The Forest for the Trees

“Years ago I was invited by my teacher to attend a regional meeting of a newly forming professional association of singing teachers. The organizational meeting was to be followed by an afternoon recital and an early evening banquet. Two things have kept me the events of that day memorable: first, the flattery felt as a young student to have been asked to accompany my teacher, a man whose integrity and musicianship had earned him the respect of all in attendance as the de facto elder statesman; second, an unforgettable lesson in vocal pedagogy.

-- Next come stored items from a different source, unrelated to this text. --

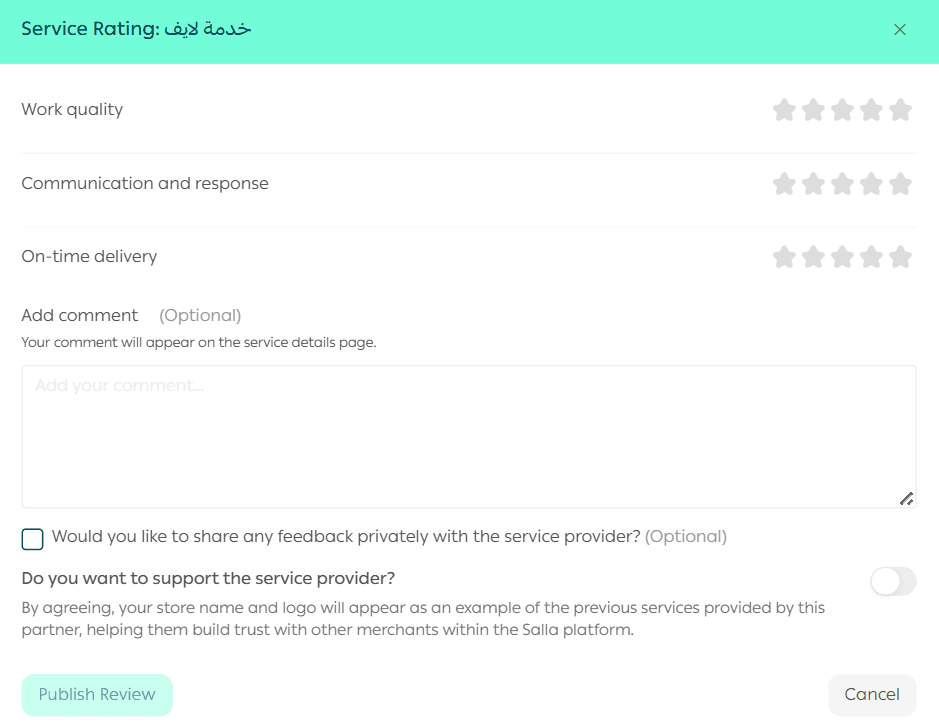
Task: Set Communication and response to five stars
Action: click(x=900, y=184)
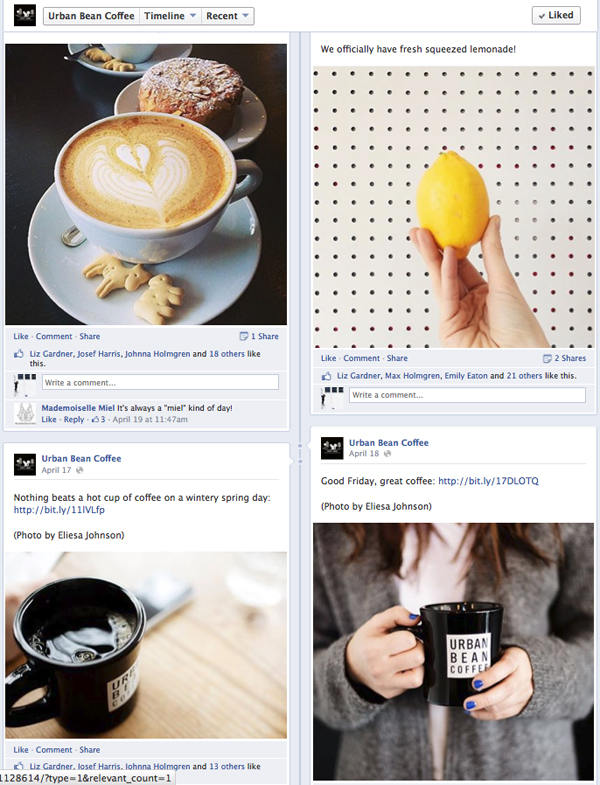
Task: Open the http://bit.ly/11IVLfp link
Action: point(59,510)
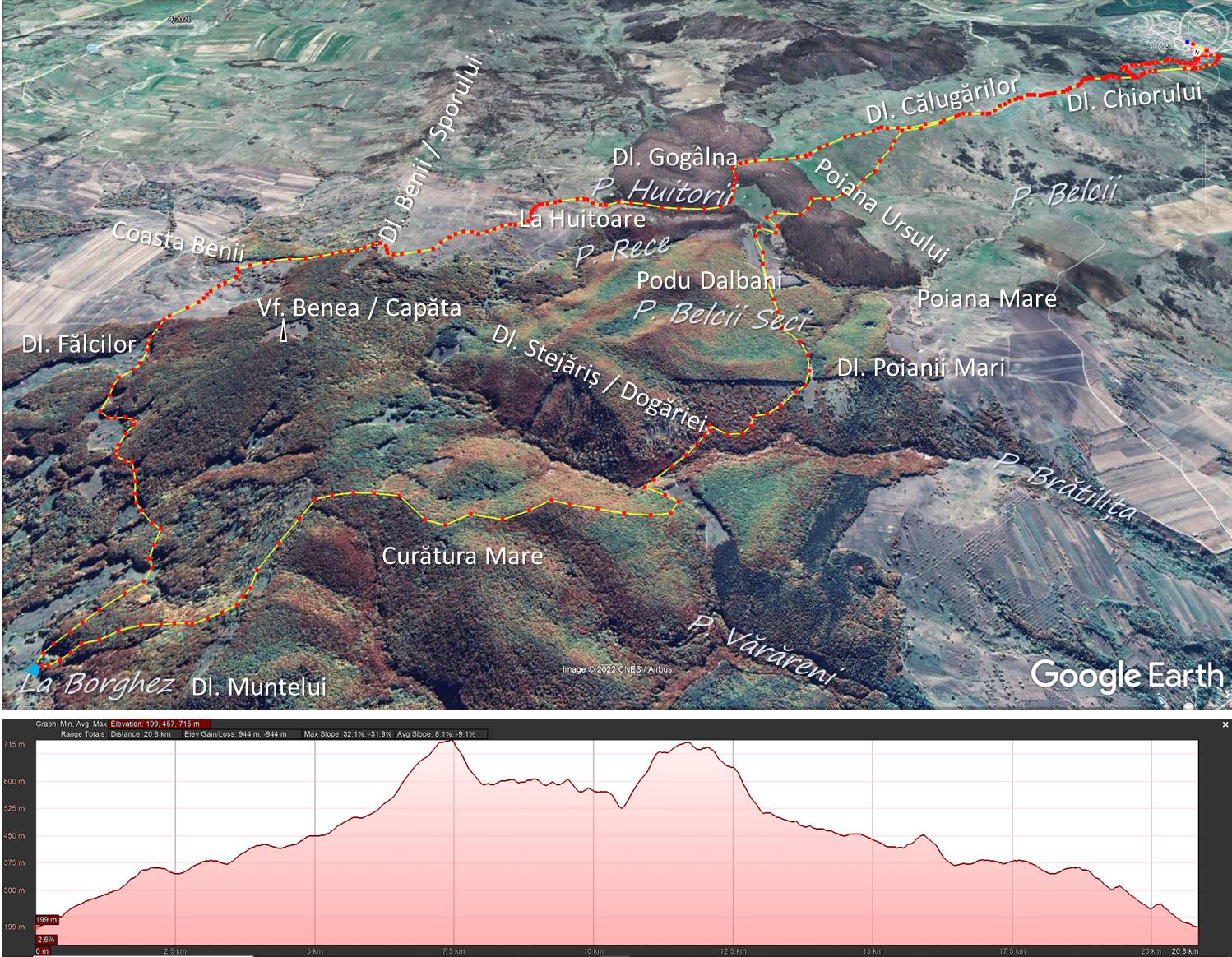Click the Max Slope statistic

click(347, 734)
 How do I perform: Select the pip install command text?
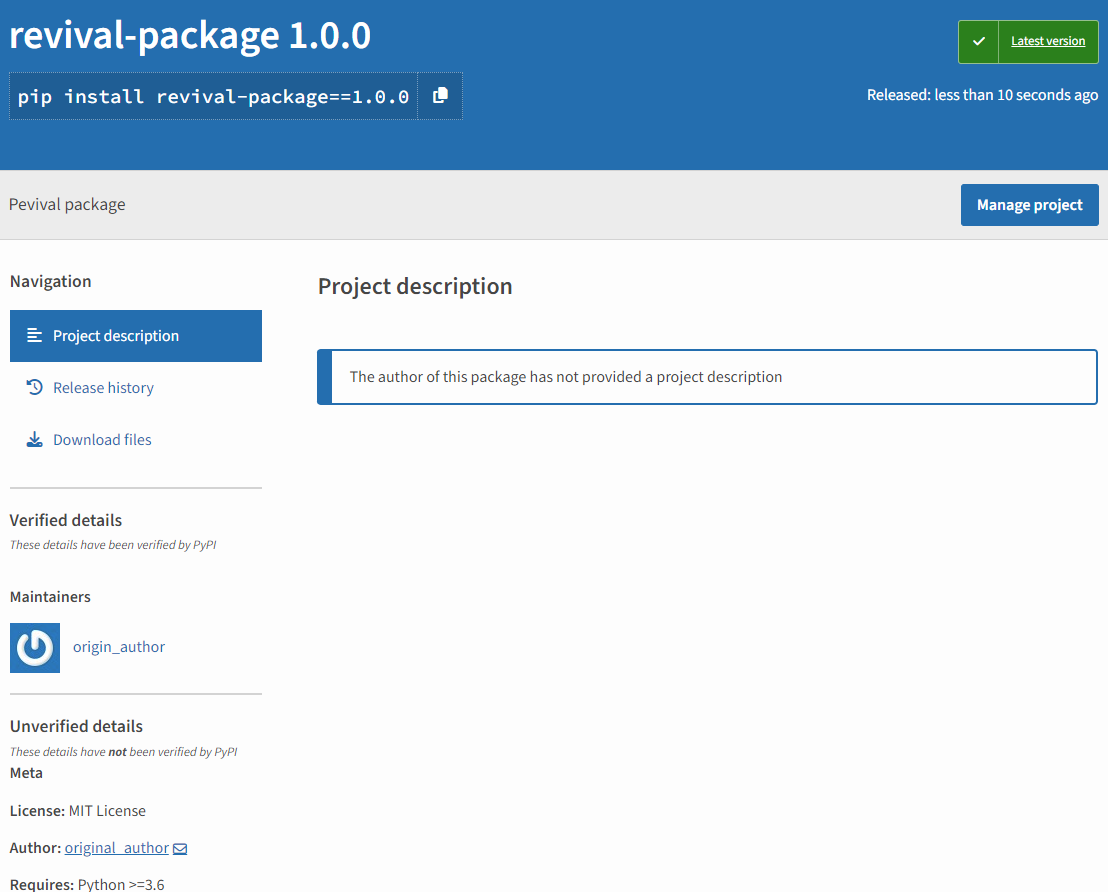click(x=212, y=95)
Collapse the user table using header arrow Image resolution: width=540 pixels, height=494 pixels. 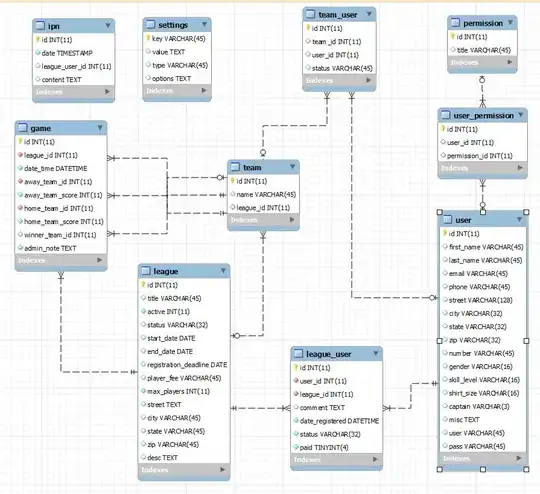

At dinner I sat at my teacher’s right, sharing the table with two other voice teachers. Soon the conversation turned from organizational matters to a critique of the song recital. And at some point the teacher on my right spoke about the pianissimo with which the young tenor had ended the final song, remarking that it had been a perfect example of “pharyngeal falsetto.” But the teacher opposite immediately protested that it had been “labial falsetto,” not “pharyngeal.”

A heated discussion ensued on vocal technique and physiology from which, with characteristic dignity, my teacher refrained as it degenerated from debate into argument. And soon the argument escalated into an increasingly vehement exchange of doubts about each other’s educational background, vocal training, and teaching methods, climaxing when one declared, con brio, “What an ear! You couldn’t hear a door slam!” To which the other responded with a two-word negative inference about paternity.

There was an exciting likelihood that we were to be treated to a bare-knuckle exhibition between the two fairly well matched voice teachers. But just then one of the near-combatants appealed for arbitration appealed for arbitration, turning to my teacher with, “Well, sir, what did you think it was?”

There was a brief and intense silence, reputations resting on the definitive judgment of the respected master. Then, without disturbing the rhythm of his knife and fork, he said, “I thought it was beautiful.””

Jones, Earl William. Sound, self, and song: essays on the teaching of singing. Scarecrow Pr, 1989.